JAKARTA, KOMPAS.com - Kepala Divisi Humas Polri Irjen Setyo Wasisto mengatakan Polri membentuk dua tim dalam pengusutan jaringan peretas Surabaya Black Hat.
Salah satu tim nantinya terus melakukan pengembangan lebih lanjut bersama Federal Bureau Investigation (FBI) Amerika Serikat dan Interpol.
"Ini buat dua tim, satu tim untuk proses yang sudah ada, satu tim untuk mengembangkan. Ini bekerja sama dengan FBI dan Interpol untuk mengembangkan kasus," kata Setyo di Mabes Polri, Jakarta, Senin (19/3/2018).
(Baca juga: Surabaya Black Hat, Geng Mahasiswa IT Penjahat Cyber di 40 Negara)

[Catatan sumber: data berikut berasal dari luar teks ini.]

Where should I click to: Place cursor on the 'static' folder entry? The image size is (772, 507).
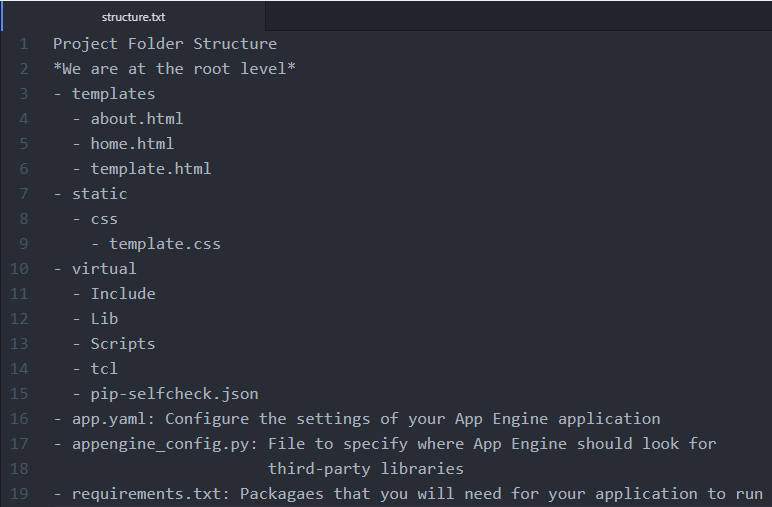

Setyo mengatakan, Polri tak menutup kemungkinan akan adanya tersangka baru dalam pengembangan kelompok peretas ini.
"Tersangka lain tidak menutup kemungkinan, karena masih pengembangan. Yang sudah ada kita proses dulu. Yang lain tunggu perkembangan kalau memenuhi unsur untuk diproses kita proses," ujarnya.
Setyo mengakui bahwa pihaknya terus menyesuaikan diri terhadap kejahatan siber yang semakin memanfaatkan teknologi canggih. Sebab, kerapkali jaringan hacker bisa membobol sistem pertahanan dan keamanan ratusan web maupun akun.

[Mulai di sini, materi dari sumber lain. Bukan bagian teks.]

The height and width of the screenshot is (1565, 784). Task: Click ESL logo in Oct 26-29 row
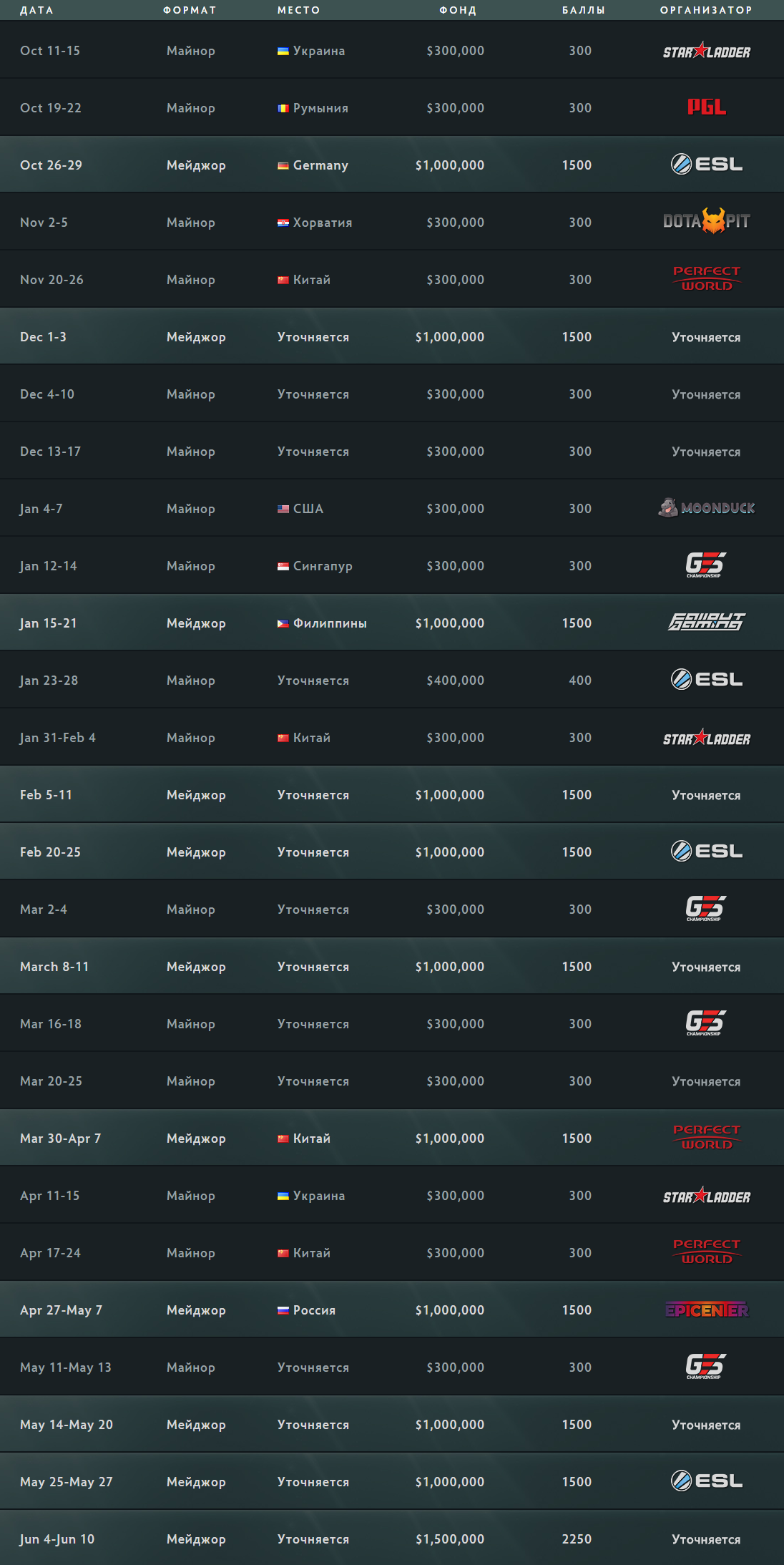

"Sehingga kita juga mengantisipasi mengikuti perkembangan teknologi," ujarnya.
Seperti yang diketahui Kabid Humas Polda Metro Jaya Kombes Argo Yuwono mengatakan, tiga peretas 600 situs di 40 negara ternyata mahasiswa IT di salah satu kampus di Surabaya, Jawa Timur. Mereka mendapat julukan "Surabaya Black Hat".
(Baca juga: Polisi Masih Buru 3 Tersangka Peretas dari Kelompok Surabaya Black Hat)
Jaringan peretas ini beranggotakan 600-700 orang yang tersebar di sejumlah daerah. Namun, pihak kepolisian baru menangkap tiga orang.
"Jadi, targetnya memang ada enam orang (tersangka) utama, tapi kemarin hanya menangkap tiga. Inisialnya NA, ATP, dan KPS. Tiga-tiganya ini umurnya sekitar 21 tahun dan profesinya adalah mahasiswa di bidang IT," kata Argo di Mapolda Metro Jaya, Selasa (13/3/2018).
Menurut Argo, enam orang yang diincar merupakan tersangka utama. Selain meretas situs luar negeri, mereka juga meretas beberapa perusahaan yang ada di Indonesia.
Atas perbuatannya, mereka akan dijerat dengan Pasal 30 jo 46 dan atau Pasal 29 jo45B dan atau 32 Jo Pasal 48 UU RI No 19 Tahun 2016 tentang perubahan UU No 11 Tahun 2008 tentang ITE dengan ancaman hukumannya 8 tahun hingga 12 tahun penjara.
Argo mengatakan, penangkapan tiga pelaku bermula dari kerja sama Polda Metro Jaya dengan Internet Crime Complaint Center (IC3) dari Biro Investigasi Federal AS (FBI) yang merupakan badan investigasi utama dari Departemen Keadilan Amerika Serikat (DOJ).